Popular Front of Judea
18th September 2013, 06:09
I am dreading the arrival of antibiotic resistant TB here. Russian jails are a petri dish for it.
Red Commissar
18th September 2013, 22:02
Although it is still kind of scary. Especially if you have to go to a hospital for surgery.
Yeah, hospital infections/ nosocomial infections have become so frequent that they're among the more common reasons why someone ends up having to stay long-term in a hospital. In many long term facilities (including nursing homes and other geriatric facilities), MRSA, c diff, and others has become a common disease among patients. It's greatly increasing the costs of providing care too unfortunately, which'd exacerbate our current system's preference for the more wealthy in access to medicine.

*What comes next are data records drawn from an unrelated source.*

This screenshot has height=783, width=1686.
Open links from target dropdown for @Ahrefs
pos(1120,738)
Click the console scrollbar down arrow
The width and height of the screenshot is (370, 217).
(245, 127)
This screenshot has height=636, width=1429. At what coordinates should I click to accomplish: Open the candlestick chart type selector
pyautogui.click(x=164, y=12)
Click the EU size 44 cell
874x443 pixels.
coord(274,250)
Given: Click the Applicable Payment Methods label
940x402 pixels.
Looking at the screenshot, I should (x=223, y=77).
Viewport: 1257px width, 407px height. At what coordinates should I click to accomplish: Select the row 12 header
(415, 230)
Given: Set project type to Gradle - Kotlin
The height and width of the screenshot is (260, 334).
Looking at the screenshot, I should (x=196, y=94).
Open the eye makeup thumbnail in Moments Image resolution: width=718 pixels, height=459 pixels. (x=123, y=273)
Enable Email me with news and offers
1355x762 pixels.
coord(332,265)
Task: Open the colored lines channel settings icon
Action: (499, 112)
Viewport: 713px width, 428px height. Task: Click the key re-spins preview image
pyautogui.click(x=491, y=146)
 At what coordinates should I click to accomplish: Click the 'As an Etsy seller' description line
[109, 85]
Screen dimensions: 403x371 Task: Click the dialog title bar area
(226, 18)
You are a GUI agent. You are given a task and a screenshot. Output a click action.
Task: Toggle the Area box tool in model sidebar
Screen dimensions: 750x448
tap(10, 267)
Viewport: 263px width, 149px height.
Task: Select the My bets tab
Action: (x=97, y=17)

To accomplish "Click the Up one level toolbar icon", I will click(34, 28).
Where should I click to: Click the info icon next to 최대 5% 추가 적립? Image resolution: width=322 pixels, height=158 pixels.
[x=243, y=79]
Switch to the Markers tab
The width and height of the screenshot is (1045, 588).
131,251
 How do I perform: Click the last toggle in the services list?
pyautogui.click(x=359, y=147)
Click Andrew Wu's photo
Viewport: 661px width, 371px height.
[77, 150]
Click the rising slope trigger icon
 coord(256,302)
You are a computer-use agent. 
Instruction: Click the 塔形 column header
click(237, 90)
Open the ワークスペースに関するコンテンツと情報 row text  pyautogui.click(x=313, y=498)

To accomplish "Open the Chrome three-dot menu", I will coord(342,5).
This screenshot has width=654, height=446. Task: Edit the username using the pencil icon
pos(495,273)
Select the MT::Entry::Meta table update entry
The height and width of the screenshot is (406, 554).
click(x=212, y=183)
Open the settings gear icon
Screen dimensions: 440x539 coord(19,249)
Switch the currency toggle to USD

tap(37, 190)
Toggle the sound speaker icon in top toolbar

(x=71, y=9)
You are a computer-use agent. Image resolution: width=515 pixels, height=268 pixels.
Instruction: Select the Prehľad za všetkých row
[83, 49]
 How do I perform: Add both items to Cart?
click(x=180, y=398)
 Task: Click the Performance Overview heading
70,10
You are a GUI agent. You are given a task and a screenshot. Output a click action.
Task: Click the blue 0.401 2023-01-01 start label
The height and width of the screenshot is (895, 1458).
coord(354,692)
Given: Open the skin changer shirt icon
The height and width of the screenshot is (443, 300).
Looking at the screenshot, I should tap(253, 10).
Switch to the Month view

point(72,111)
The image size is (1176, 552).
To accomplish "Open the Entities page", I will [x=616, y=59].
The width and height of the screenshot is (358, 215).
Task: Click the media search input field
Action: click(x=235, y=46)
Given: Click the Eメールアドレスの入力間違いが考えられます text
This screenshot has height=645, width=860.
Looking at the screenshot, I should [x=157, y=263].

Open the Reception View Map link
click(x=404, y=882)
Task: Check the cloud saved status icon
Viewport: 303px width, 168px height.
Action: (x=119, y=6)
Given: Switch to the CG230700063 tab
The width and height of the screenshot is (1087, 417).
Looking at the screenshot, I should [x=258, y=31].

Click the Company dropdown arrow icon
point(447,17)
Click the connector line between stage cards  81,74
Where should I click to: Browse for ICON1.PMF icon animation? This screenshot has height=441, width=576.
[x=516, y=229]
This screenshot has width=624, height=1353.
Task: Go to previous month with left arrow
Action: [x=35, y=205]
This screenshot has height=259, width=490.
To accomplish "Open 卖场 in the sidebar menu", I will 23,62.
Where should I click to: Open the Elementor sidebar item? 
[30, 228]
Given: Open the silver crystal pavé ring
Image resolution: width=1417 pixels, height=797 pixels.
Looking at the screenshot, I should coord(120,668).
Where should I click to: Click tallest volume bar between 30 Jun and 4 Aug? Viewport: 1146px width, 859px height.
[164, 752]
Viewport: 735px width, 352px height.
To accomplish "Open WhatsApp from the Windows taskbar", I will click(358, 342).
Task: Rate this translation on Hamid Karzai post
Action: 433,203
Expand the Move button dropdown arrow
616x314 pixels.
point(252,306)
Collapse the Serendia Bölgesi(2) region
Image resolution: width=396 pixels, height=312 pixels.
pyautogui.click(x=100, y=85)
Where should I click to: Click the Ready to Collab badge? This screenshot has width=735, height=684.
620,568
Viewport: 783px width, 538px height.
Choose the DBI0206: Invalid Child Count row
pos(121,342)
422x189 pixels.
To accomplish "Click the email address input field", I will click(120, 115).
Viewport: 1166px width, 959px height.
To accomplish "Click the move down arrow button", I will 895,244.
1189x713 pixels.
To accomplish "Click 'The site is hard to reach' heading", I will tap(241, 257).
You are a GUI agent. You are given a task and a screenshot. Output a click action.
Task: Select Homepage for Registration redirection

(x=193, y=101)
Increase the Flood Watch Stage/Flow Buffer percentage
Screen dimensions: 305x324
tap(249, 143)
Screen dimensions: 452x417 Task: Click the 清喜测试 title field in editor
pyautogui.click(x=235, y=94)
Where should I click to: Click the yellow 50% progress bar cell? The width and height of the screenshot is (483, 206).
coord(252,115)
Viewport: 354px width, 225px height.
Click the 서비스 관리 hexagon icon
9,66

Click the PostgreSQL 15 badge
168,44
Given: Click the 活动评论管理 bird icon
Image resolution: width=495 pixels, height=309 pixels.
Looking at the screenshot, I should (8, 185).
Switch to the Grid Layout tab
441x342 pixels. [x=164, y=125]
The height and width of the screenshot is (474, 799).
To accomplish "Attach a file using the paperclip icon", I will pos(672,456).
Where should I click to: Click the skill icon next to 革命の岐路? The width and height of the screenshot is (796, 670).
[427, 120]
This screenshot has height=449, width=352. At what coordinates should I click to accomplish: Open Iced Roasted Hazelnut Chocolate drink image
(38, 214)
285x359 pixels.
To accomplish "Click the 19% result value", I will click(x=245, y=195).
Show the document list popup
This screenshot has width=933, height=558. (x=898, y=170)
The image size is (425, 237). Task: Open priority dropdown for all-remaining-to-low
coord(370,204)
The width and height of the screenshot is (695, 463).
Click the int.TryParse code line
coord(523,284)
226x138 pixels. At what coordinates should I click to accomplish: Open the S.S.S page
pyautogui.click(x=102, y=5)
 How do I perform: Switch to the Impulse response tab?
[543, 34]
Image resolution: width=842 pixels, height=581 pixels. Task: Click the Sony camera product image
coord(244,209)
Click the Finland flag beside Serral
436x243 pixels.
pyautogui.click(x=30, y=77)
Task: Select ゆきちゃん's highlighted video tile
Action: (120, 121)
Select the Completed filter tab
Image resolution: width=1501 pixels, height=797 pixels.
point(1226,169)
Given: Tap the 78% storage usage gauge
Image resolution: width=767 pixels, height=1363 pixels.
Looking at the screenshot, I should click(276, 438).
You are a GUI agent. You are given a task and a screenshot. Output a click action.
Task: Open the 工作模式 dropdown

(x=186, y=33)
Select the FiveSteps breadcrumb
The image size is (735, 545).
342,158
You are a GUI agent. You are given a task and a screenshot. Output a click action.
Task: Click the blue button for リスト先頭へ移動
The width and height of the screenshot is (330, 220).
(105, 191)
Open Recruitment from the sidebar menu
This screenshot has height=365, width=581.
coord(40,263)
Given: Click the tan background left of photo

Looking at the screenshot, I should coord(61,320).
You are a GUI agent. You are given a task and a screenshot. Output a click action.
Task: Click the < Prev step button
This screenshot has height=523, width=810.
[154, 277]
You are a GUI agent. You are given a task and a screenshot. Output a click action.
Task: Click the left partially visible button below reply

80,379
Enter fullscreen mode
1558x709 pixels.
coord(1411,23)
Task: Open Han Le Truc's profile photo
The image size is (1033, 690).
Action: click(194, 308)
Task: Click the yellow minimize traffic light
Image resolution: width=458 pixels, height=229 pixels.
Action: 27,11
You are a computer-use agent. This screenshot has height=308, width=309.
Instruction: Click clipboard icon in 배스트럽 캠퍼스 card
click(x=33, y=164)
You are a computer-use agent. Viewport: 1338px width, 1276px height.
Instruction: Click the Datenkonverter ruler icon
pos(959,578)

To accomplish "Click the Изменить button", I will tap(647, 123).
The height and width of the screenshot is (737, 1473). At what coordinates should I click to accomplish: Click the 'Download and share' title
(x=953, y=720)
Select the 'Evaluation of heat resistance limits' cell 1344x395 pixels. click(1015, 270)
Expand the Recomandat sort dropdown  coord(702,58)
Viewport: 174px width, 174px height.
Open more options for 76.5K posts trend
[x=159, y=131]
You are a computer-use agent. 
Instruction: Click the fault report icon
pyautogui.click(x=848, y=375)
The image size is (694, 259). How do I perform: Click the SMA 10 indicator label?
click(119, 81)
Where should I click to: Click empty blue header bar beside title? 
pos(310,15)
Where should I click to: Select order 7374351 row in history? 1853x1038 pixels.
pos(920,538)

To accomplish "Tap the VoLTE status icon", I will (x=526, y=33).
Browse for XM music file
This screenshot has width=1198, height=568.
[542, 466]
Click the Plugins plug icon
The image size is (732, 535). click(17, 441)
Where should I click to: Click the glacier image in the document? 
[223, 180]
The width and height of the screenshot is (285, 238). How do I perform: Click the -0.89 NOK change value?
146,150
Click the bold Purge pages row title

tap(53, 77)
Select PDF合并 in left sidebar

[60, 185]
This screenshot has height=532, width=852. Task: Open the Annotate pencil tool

I should point the genes responsible for this kind of resistance didn't necessarily arise because the environment demanded it- this veers into lamarckian views on evolution and should be avoided. It's plausible that these kinds of mutants already existed but were never selected upon because it didn't confer any advantage, the particular sequence being retained and developed through some method of genetic drift over time. Being better fit to this new environment (antibiotic treatment) would have ended up causing these resistant strands to predominate due to selection. Some bacteria can also "share" their genes through plasmids with one another, a process called conjugation, which makes it difficult to track. That would lead into some epigenetic-related stuff.
Vladimir Innit Lenin
18th September 2013, 22:19
and, talking of the 19th century which someone mentioned above, we know who shitty healthcare impacts most...
Looks like we're gonna need a new Rowntree all over again.